• **Problem statement**: Could the data below be copied out in full, word for word?

Dataset excerpts:
--- START ---

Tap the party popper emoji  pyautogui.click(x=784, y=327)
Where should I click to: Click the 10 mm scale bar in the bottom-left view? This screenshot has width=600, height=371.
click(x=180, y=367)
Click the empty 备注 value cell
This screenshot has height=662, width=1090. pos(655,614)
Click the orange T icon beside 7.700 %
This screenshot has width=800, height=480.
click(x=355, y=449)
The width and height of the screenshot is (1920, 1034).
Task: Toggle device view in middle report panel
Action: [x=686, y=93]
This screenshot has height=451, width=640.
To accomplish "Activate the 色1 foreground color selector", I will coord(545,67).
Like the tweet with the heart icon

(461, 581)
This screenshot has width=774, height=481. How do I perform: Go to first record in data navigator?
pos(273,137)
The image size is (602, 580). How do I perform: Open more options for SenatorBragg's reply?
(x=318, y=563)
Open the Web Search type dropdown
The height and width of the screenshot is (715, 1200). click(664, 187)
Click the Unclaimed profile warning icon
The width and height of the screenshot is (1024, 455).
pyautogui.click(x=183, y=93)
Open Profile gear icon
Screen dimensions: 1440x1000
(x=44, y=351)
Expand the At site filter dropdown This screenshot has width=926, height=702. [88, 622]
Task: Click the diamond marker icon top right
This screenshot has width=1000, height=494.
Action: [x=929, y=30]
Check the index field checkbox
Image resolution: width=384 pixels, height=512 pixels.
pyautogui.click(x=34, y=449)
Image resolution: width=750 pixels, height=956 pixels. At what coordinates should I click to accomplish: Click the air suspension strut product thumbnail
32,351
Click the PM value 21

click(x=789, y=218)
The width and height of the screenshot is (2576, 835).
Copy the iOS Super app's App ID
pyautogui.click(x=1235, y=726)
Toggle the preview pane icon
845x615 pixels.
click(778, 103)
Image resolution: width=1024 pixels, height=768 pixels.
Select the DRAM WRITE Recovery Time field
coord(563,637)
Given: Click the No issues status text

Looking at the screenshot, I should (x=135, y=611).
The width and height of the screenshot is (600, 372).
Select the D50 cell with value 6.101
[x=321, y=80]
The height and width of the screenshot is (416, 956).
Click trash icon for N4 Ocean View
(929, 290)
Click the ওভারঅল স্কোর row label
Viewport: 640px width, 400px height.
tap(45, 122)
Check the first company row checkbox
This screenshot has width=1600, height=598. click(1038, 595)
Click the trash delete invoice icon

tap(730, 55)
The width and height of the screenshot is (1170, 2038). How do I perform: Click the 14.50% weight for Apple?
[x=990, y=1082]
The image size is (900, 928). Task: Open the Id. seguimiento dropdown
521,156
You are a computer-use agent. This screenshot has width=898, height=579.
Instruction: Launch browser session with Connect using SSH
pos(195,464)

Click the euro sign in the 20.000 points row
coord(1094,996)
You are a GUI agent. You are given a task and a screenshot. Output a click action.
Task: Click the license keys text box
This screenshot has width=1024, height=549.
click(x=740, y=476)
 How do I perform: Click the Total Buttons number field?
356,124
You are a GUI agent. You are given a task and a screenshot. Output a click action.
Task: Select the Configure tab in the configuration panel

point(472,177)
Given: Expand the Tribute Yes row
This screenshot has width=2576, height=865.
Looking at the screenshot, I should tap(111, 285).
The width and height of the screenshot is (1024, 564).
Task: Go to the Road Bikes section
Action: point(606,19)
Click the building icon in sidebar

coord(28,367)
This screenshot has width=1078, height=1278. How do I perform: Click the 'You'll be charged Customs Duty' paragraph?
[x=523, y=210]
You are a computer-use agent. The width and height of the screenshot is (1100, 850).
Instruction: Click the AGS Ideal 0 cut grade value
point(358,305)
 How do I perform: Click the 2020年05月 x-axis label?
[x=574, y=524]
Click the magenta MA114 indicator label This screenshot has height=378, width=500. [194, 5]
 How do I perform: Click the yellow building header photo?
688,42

--- END ---

• **Result of this exercise**:
Tap the party popper emoji  pyautogui.click(x=784, y=327)
Where should I click to: Click the 10 mm scale bar in the bottom-left view? This screenshot has width=600, height=371.
click(x=180, y=367)
Click the empty 备注 value cell
This screenshot has height=662, width=1090. pos(655,614)
Click the orange T icon beside 7.700 %
This screenshot has width=800, height=480.
click(x=355, y=449)
The width and height of the screenshot is (1920, 1034).
Task: Toggle device view in middle report panel
Action: [x=686, y=93]
This screenshot has height=451, width=640.
To accomplish "Activate the 色1 foreground color selector", I will coord(545,67).
Like the tweet with the heart icon

(461, 581)
This screenshot has width=774, height=481. How do I perform: Go to first record in data navigator?
pos(273,137)
The image size is (602, 580). How do I perform: Open more options for SenatorBragg's reply?
(x=318, y=563)
Open the Web Search type dropdown
The height and width of the screenshot is (715, 1200). click(664, 187)
Click the Unclaimed profile warning icon
The width and height of the screenshot is (1024, 455).
pyautogui.click(x=183, y=93)
Open Profile gear icon
Screen dimensions: 1440x1000
(x=44, y=351)
Expand the At site filter dropdown This screenshot has width=926, height=702. [88, 622]
Task: Click the diamond marker icon top right
This screenshot has width=1000, height=494.
Action: [x=929, y=30]
Check the index field checkbox
Image resolution: width=384 pixels, height=512 pixels.
pyautogui.click(x=34, y=449)
Image resolution: width=750 pixels, height=956 pixels. At what coordinates should I click to accomplish: Click the air suspension strut product thumbnail
32,351
Click the PM value 21

click(x=789, y=218)
The width and height of the screenshot is (2576, 835).
Copy the iOS Super app's App ID
pyautogui.click(x=1235, y=726)
Toggle the preview pane icon
845x615 pixels.
click(778, 103)
Image resolution: width=1024 pixels, height=768 pixels.
Select the DRAM WRITE Recovery Time field
coord(563,637)
Given: Click the No issues status text

Looking at the screenshot, I should (x=135, y=611).
The width and height of the screenshot is (600, 372).
Select the D50 cell with value 6.101
[x=321, y=80]
The height and width of the screenshot is (416, 956).
Click trash icon for N4 Ocean View
(929, 290)
Click the ওভারঅল স্কোর row label
Viewport: 640px width, 400px height.
tap(45, 122)
Check the first company row checkbox
This screenshot has width=1600, height=598. click(1038, 595)
Click the trash delete invoice icon

tap(730, 55)
The width and height of the screenshot is (1170, 2038). How do I perform: Click the 14.50% weight for Apple?
[x=990, y=1082]
The image size is (900, 928). Task: Open the Id. seguimiento dropdown
521,156
You are a computer-use agent. This screenshot has width=898, height=579.
Instruction: Launch browser session with Connect using SSH
pos(195,464)

Click the euro sign in the 20.000 points row
coord(1094,996)
You are a GUI agent. You are given a task and a screenshot. Output a click action.
Task: Click the license keys text box
This screenshot has width=1024, height=549.
click(x=740, y=476)
 How do I perform: Click the Total Buttons number field?
356,124
You are a GUI agent. You are given a task and a screenshot. Output a click action.
Task: Select the Configure tab in the configuration panel

point(472,177)
Given: Expand the Tribute Yes row
This screenshot has width=2576, height=865.
Looking at the screenshot, I should tap(111, 285).
The width and height of the screenshot is (1024, 564).
Task: Go to the Road Bikes section
Action: point(606,19)
Click the building icon in sidebar

coord(28,367)
This screenshot has width=1078, height=1278. How do I perform: Click the 'You'll be charged Customs Duty' paragraph?
[x=523, y=210]
You are a computer-use agent. The width and height of the screenshot is (1100, 850).
Instruction: Click the AGS Ideal 0 cut grade value
point(358,305)
 How do I perform: Click the 2020年05月 x-axis label?
[x=574, y=524]
Click the magenta MA114 indicator label This screenshot has height=378, width=500. [194, 5]
 How do I perform: Click the yellow building header photo?
688,42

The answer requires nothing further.